The American Institute of Architects, (AIA), Upjohn Research Initiative has announced that $100,000 in research grants will be divided between four projects studying 3D printing, biodiversity and biophilic spaces. It will be judged using a double-blind peer review process and each project is expected to reach completion within an 18-month time period. Learn more about these research projects below:
The Impact of Biophilic Learning Spaces on Student Success
Led by Mary Anne Akers PhD (Morgan State University) and James Determan FAIA (Hord Coplan Macht), the study's goal is to provide 'evidence of the link between biophilic design and student success'. Researchers will study the correlation between incorporating natural elements into a learning space and enhanced cognitive performance.

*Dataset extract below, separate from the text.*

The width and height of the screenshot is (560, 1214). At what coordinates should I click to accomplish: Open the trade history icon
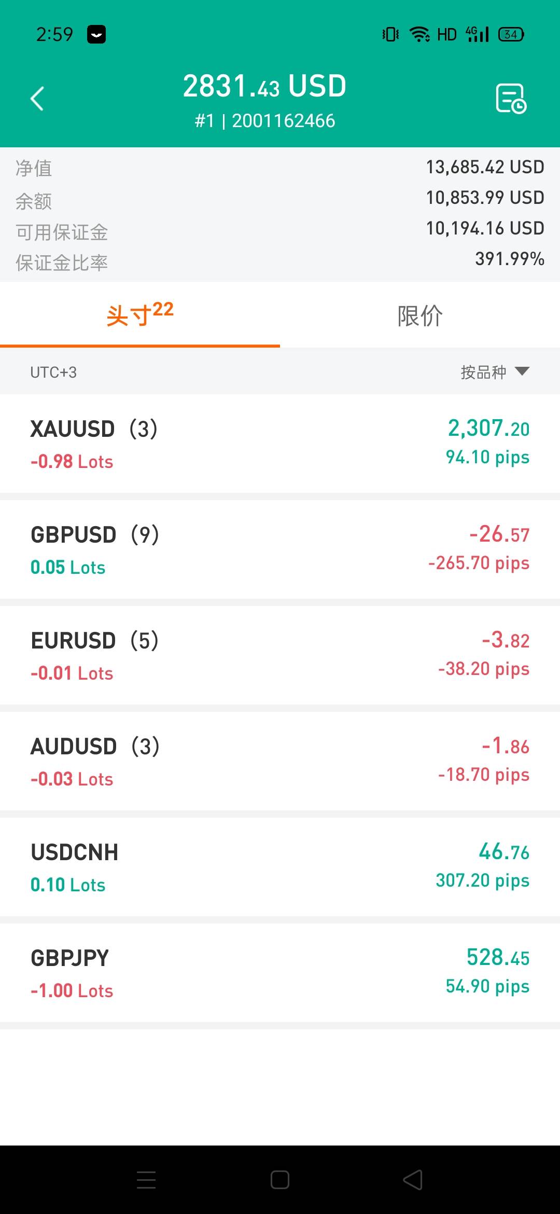511,98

Biophilic Architecture: Sustainable Materialisation of Microalgae Façades
Kyoung-Hee Kim, PhD (University of North Carolina at Charlotte), plans to study a microalgae façade, which is a 'sustainable building system based on the synthesis of bioclimatic, biomimicry and biophilic design approaches'. This will develop sustainable building practice further by creating alternatives to current building materials.
Biodiverse Built Environments: High-performance Passive Systems for Ecologic Resilience
Leading this project is Keith Van de Riet, PhD (University of Kansas). The team will be looking into developing the category of 'high-performance passive systems to include biodiversity as design criteria in both architectural and landscape structures'.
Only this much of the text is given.